** Provided data follows **

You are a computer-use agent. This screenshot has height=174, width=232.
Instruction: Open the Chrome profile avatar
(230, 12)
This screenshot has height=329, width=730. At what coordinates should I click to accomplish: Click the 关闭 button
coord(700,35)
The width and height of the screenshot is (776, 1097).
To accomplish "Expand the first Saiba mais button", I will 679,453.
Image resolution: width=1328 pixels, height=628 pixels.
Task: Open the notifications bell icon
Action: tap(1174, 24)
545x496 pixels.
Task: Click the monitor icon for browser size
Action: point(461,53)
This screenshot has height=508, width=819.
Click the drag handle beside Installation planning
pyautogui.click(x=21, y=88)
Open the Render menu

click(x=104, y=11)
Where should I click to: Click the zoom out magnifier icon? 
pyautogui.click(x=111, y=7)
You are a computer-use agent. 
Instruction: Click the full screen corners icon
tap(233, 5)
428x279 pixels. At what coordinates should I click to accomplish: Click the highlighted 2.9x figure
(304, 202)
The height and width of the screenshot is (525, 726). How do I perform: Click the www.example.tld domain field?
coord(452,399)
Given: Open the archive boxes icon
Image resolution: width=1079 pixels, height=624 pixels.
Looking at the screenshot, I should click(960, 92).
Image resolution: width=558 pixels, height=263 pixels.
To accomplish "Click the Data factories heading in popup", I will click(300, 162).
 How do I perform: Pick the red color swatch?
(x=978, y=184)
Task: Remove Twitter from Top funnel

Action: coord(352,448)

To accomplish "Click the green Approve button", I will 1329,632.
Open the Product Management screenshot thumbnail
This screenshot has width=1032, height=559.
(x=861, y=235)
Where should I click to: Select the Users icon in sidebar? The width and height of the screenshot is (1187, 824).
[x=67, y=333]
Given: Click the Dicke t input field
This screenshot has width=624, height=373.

** End of Provided data **

Whatever the entries above contain, reproduce all of them exactly.

## Exercise result
You are a computer-use agent. This screenshot has height=174, width=232.
Instruction: Open the Chrome profile avatar
(230, 12)
This screenshot has height=329, width=730. At what coordinates should I click to accomplish: Click the 关闭 button
coord(700,35)
The width and height of the screenshot is (776, 1097).
To accomplish "Expand the first Saiba mais button", I will 679,453.
Image resolution: width=1328 pixels, height=628 pixels.
Task: Open the notifications bell icon
Action: tap(1174, 24)
545x496 pixels.
Task: Click the monitor icon for browser size
Action: point(461,53)
This screenshot has height=508, width=819.
Click the drag handle beside Installation planning
pyautogui.click(x=21, y=88)
Open the Render menu

click(x=104, y=11)
Where should I click to: Click the zoom out magnifier icon? 
pyautogui.click(x=111, y=7)
You are a computer-use agent. 
Instruction: Click the full screen corners icon
tap(233, 5)
428x279 pixels. At what coordinates should I click to accomplish: Click the highlighted 2.9x figure
(304, 202)
The height and width of the screenshot is (525, 726). How do I perform: Click the www.example.tld domain field?
coord(452,399)
Given: Open the archive boxes icon
Image resolution: width=1079 pixels, height=624 pixels.
Looking at the screenshot, I should click(960, 92).
Image resolution: width=558 pixels, height=263 pixels.
To accomplish "Click the Data factories heading in popup", I will click(300, 162).
 How do I perform: Pick the red color swatch?
(x=978, y=184)
Task: Remove Twitter from Top funnel

Action: coord(352,448)

To accomplish "Click the green Approve button", I will 1329,632.
Open the Product Management screenshot thumbnail
This screenshot has width=1032, height=559.
(x=861, y=235)
Where should I click to: Select the Users icon in sidebar? The width and height of the screenshot is (1187, 824).
[x=67, y=333]
Given: Click the Dicke t input field
This screenshot has width=624, height=373.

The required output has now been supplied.